For 43 years, Biya has promised to end poverty. Indeed, he has, for himself, his clan, and his loyalists who have looted the state dry. For the people, he has ended their only hope.
The youth, robbed of opportunity, are forced into crime, migration, or silence. Unemployment has reached scandalous levels. Entire generations graduate into hopelessness. Those who dare to speak are jailed, tortured, or disappeared.
Oil revenues are squandered by the regime’s elites while ordinary citizens die of hunger. The so-called constitution has been rewritten to crown Biya as an absolute monarch. Elections are stage-managed rituals with results predetermined. Institutions exist only to serve one man. The state is not a republic; it is Biya’s private estate.
Merit, competence, and integrity are now replaced by tribal loyalty and mediocrity. Corruption is rewarded. Scandals are covered up. The country’s moral fabric has completely collapsed.
Women, youth, workers, farmers, and traders all have lost faith in the fake “one and indivisible” republic. The streets now whisper revolution. From the North to the South, from the East to the West, the people are tired. They know the truth: Paul Biya’s regime is a relic of colonial dictatorship, sustained only by fear and French backing.
Ambazonians have seen this tyranny up close. The genocidal war imposed on our people since 2017 exposes the true nature of this decaying regime. It is not reformable. It cannot change. It must fall.

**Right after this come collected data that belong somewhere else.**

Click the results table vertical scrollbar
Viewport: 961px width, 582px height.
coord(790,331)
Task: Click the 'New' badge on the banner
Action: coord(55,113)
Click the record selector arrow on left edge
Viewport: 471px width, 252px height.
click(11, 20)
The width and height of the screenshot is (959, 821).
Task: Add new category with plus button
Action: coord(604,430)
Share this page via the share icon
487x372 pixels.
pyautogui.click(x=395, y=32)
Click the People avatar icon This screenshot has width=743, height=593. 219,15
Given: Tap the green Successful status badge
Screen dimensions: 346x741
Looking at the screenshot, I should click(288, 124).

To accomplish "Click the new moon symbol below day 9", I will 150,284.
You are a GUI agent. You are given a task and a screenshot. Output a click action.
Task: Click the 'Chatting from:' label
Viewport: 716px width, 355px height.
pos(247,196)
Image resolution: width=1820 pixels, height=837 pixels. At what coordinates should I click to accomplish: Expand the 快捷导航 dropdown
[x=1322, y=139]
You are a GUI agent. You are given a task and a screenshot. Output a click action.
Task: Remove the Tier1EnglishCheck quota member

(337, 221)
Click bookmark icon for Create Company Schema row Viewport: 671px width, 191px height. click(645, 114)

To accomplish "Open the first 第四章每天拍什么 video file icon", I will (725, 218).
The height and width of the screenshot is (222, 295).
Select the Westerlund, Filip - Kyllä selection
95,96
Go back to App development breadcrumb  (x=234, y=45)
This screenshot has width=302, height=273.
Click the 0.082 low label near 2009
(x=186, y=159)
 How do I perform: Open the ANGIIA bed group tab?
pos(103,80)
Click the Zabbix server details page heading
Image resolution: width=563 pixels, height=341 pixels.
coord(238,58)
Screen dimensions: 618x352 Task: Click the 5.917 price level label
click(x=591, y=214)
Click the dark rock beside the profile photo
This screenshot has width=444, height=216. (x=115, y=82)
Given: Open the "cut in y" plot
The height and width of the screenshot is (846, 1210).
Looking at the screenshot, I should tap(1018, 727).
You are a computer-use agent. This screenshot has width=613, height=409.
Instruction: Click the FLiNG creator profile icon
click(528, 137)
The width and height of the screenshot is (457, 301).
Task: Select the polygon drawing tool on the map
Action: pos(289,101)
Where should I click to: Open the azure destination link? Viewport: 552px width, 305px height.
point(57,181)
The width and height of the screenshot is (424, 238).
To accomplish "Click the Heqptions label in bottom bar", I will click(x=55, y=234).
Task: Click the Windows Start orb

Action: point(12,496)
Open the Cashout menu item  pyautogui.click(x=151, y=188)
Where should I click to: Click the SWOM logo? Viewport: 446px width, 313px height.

For 43 years, Biya has ruled through lies and terror. But history shows that no regime built on blood and deceit can last forever. Every empire of oppression ends — and when it does, it collapses suddenly.
The people of Ambazonia have already chosen their path: resistance, self-determination, and freedom. La République du Cameroun may still cling to its ageing dictator, but the world can now see the truth: this is not longevity in leadership; it is longevity in shame.
The call of history is clear: when a government violates the rights of its people, insurrection is not just a right, it is a duty. Paul Biya’s 43-year reign stands as one of Africa’s darkest pages. But every night ends. And dawn is coming for the oppressed.